Relative abundance of isoprene degraders in DNA retrieved from samples of leaf washings from Miscanthus, poplar and willow trees. Samples were analysed by qPCR of isoA genes (48). isoA copies were normalised to the number of 16S rRNA gene copies present in each DNA sample. The three replicates for poplar and willow samples represent individual trees, while data points within replicates each represent 2 g of leaves

Conclusions

Focussed metagenomics using DNA-SIP with 13C-labelled isoprene and leaf washings from a high isoprene-emitting willow tree enabled identification of active isoprene-degrading bacteria from this environment.

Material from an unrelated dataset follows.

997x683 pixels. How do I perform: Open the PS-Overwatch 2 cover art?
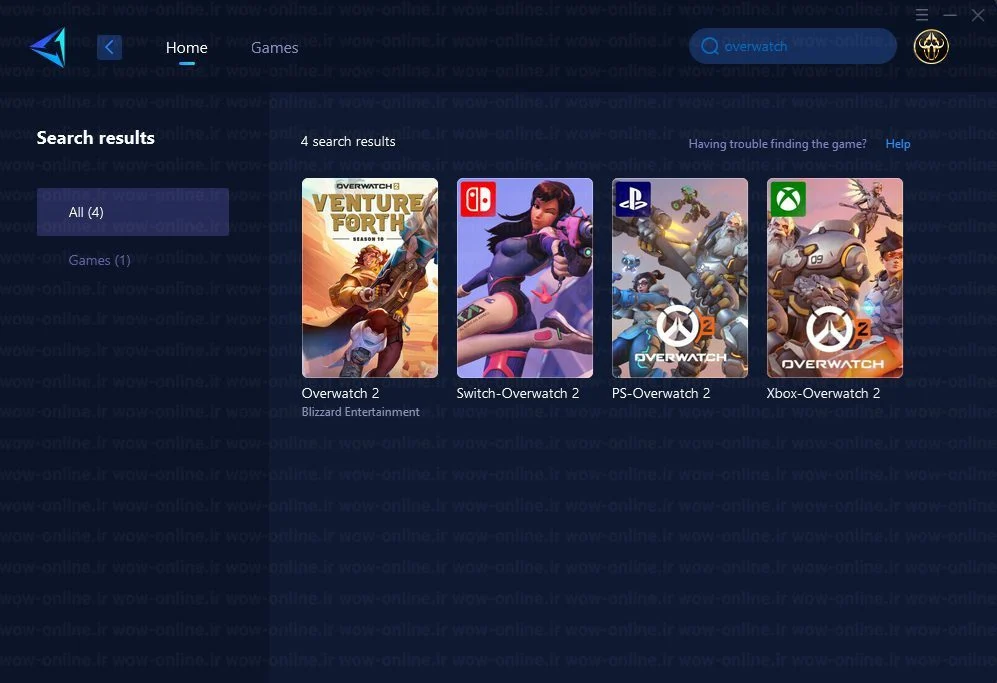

Active isoprene-degraders included various members of the Comamonadaceae family and the Actinobacteria phylum. Analysis of metagenome sequence data from heavy DNA retrieved after SIP experiments enabled the assembly of a MAG from a putative-isoprene degrading Mycobacterium which contained at least two soluble diiron-containing monooxygenase gene clusters; duplicate copies of the iso metabolic cluster (isoABCDEFGHIJ), together with a putative propane monooxygenase gene cluster (mimABCD). Also of particular interest was a putative isoprene degrading Methylobacterium which warrants further study. These cultivation-independent approaches provide DNA sequence data to assist targeted isolation of isoprene degrading bacteria from the phyllosphere and provide proof-of-concept for more detailed quantitative studies on isoprene-degraders present on the leaves of high-isoprene-emitting trees.